Session 23
Plan-Space Planning
810:161
Artificial Intelligence
today's slides in PDF
Context: The Planning Problem
The planning problem is this:
Given an initial state description I, a goal state description G, and a set
of operators O, produce a plan P such that executing P in a state described
by I results in state described by G.
For more, see our intro to planning.
Applications of Goal-Stack Planning in the Blocks World
An Opening Exercise: Stack B on A from an initial state of A on B.
A Thorny Problem (Sussman's Anomaly): Stack A on B on C from an
initial state of C on A and B on the table.
Analysis of goal-stack planning:
- nondeterministic
- backward chaining
- generates total-order plans
- non-interleaving
- "most commitment"
- incomplete
- state-based (the problem space = space of world states)
But what alternative do we have?
Plan-Space Planning
Goal-stack planning, exemplified in the STRIPS representation and
algorithm, is an example of state-space planning: The states in our search
are possible world states. Most of the negative features of STRIPS result
from searching through a space of world states; the rest result from using
a stack to control the search.
Instead of searching through a space of world states, we could search
through a space of potential plans and sub-plans. (Go "meta"!)

◆ **EXERCISE DIRECTIONS**:
Extend the lecture notes on plan-space planning above, starting right after their last sentence.

◆ **DATA PROVIDED**:
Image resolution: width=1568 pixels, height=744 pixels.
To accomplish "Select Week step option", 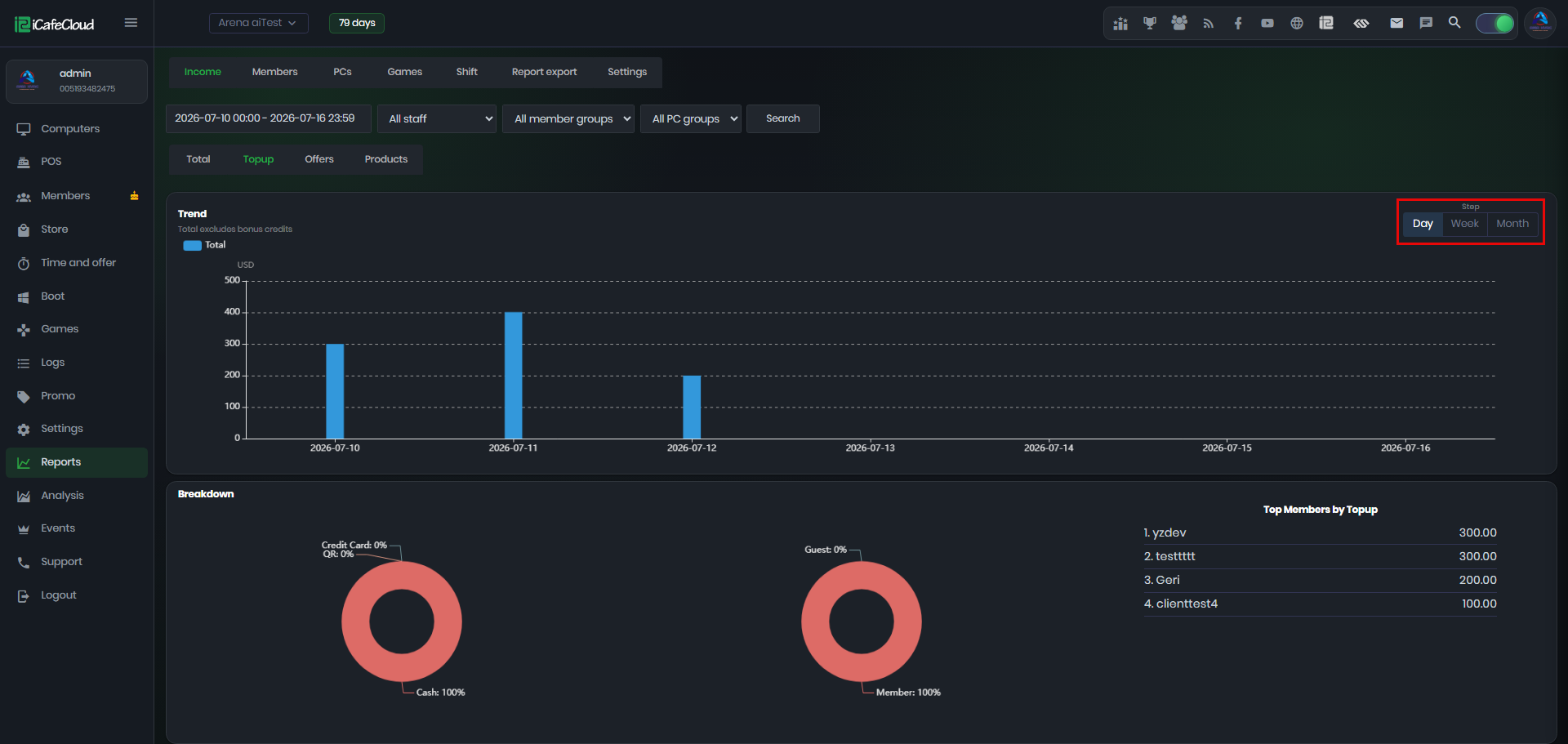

◆ **ANSWER**:
This sort of problem transformation comes to mind because we know what
is wrong with state-space planning. (Analogy to theory of computation
and problem transformations.)
So: let's changed our view of planning from:
"Searching in a space of world states for a goal state (and returning an
operator sequence that will take us from the initial state to there)."
To:
"Searching in a space of (partial) plans for a plan that takes us from
initial state to a goal state (and returning the plan)."
Plan-Space Planning
In plan-space planning, we search through a space of potential partial
plans. On this view,
- A state is a plan.
- The plan may be incomplete, or partial. In a partial
plan, steps are given with a partial ordering and may contain
unbound variables.
- A complete plan has all steps related by a total ordering,
and all of its variables are bound.
- An operator creates a new plan from an old plan. There are two
possible kinds of operator:
- A refinement operator takes a partial plan and adds
a constraint to it. That is, it makes the plan more specific
and makes one or more decisions left open in the partial plan.
Refinement operators allow "progression" planning, since they
move (we hope) toward the goal.
- A modification operator does anything else. It might
change the plan by making some decisions and undoing others,
or it may just undo an earlier decision. Modification operators
thus allow "regression" in the planning process.
- The goal state is thus a plan that achieves the goals for which
we are planning.
A plan, whether partial or complete, consists of:
- a specification of its precondition state and its postcondition state
- a set of actions, or "steps", Si
- a set of orderings on the steps,
{ (Si < Sj), ... }
- a set of variable-binding constraints that unify variables across
the steps,
such as vi = vj, or vi not equal K
Wrap Up
- Homework -- Homework 3 is
available and due tomorrow.
- Exams -- Exam 2 is one week
from today.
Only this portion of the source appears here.